The Chairperson reminded the Committee that it had adopted a report on customs matters, but he did not recall anyone raising, at the time, the concerns now raised. The report was tabled in Parliament. Because it had not covered these aspects, then they should now be raised formally with National Treasury.
Ms Dlamini-Dubazana pointed out that matters raised by Mr van Rooyen were already covered with South African Revenue Services (SARS) and the recommendations would be found in the records. SARS had agreed with the Committee on recommendations and suggested a review itself after certain issues had been addressed. In relation to the SACU, the Committee had met SARS a week ago after the report was adopted and was pointed out that certain issues were not dealt with. There was no disjuncture between these processes. Members would be able to connect the issues if they read both reports.
Dr George pointed out that some discussion about retirement law reform had been going on for several years and no report had been done on it. The Committee would have to make a follow up about processes.
Chairperson agreed that the Committee must call SARS to report on the state of readiness around 2010. 2010 matters involved Departments of Home Affairs, Police and SARS. An inter-ministerial and interdepartmental meeting would be critical, and all should brief all the Members. The meeting would have to be coordinated at the level of the Committee Chairpersons and the Chief Whip, in order to have an integrated picture, rather than focusing only on what was happening at customs.
Mr E Mthethwa (ANC) recommended that the Committee must also request the SARS officials who had promised a report back on current policy around sale of goods to report back within a week. The committee recommended that the policy be restructured, and a promise was made. He added that those importing goods without proper documentation, and re-selling through the same channels, was viewed as tantamount to fraud; goods would be left for a three month period and then re-claimed. This too should be covered by policy.

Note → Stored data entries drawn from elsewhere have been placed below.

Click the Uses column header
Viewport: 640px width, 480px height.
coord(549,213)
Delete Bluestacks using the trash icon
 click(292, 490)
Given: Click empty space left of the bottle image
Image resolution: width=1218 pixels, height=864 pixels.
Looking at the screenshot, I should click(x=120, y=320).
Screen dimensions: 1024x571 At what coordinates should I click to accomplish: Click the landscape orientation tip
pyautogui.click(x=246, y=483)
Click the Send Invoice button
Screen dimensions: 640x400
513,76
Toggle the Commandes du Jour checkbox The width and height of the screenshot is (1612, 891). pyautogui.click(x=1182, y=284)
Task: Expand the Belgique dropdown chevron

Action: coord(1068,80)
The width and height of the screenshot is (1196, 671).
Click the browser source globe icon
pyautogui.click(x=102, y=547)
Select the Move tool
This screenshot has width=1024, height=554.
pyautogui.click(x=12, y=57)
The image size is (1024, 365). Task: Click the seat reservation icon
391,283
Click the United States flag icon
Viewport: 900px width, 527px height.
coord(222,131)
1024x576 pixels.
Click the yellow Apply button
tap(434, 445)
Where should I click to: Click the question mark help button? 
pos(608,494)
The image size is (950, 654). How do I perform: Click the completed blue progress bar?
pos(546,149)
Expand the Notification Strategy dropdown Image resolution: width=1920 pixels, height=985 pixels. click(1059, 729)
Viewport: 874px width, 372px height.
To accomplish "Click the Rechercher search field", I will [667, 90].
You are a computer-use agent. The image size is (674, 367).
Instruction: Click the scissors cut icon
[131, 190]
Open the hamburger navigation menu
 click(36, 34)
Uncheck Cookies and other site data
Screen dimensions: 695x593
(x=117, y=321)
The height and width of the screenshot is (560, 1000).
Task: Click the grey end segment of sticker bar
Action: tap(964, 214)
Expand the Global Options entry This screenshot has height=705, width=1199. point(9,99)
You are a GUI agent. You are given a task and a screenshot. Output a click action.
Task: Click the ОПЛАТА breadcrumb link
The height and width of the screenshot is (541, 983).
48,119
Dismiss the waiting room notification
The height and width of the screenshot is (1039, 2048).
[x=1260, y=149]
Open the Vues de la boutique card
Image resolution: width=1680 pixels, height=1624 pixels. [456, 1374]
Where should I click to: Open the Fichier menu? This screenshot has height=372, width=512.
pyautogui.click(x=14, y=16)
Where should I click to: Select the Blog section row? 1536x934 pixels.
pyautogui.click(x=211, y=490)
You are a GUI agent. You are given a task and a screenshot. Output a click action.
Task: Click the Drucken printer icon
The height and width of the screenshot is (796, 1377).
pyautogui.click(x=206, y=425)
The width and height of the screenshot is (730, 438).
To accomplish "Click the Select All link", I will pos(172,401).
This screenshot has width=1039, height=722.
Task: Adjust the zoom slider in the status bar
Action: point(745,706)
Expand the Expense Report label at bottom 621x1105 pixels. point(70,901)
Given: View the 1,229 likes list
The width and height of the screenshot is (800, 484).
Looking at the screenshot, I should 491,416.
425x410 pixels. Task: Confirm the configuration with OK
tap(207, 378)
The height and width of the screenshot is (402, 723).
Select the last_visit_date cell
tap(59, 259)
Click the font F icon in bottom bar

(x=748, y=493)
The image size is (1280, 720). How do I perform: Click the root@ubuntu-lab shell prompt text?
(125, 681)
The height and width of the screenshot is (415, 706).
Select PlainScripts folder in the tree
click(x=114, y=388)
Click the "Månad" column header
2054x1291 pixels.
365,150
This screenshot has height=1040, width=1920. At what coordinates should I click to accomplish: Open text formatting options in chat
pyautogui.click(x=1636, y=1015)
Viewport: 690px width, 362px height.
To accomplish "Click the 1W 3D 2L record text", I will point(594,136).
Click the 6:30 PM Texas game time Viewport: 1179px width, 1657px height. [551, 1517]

The Chairperson said that this input by Members reiterated the need to meet with SARS and deal with outstanding issues.
Mr van Rooyen noted that it would be important for this Committee to expedite the process with SARS, as other Committees were also calling for 2010 updates.
Ms Dlamini-Dubazana said that the Committee also needed to engage with other entities, such as Government Employees Pension Fund to get clarity.
The Chairperson agreed that this entity also should be invited soon to brief the Committee. More information was needed to prepare Members to meet with SARS.
Dr George said that the Committee must also familiarise itself with what was going on at the Department of Public Enterprises.
The Chairperson indicated that the recommendations made by the Committee would form part of the Committee’s report on National Treasury.
The Chairperson commented that this Committee had a great deal that it must address, and should be very focused, should be specific in tasking researchers to undertake their work, so that the Committee’s reports were in-depth and informed.
The Committee Secretary indicated that the debate on the report would now only take place on 11 May 2010.
The Committee adopted its draft report, with amendments.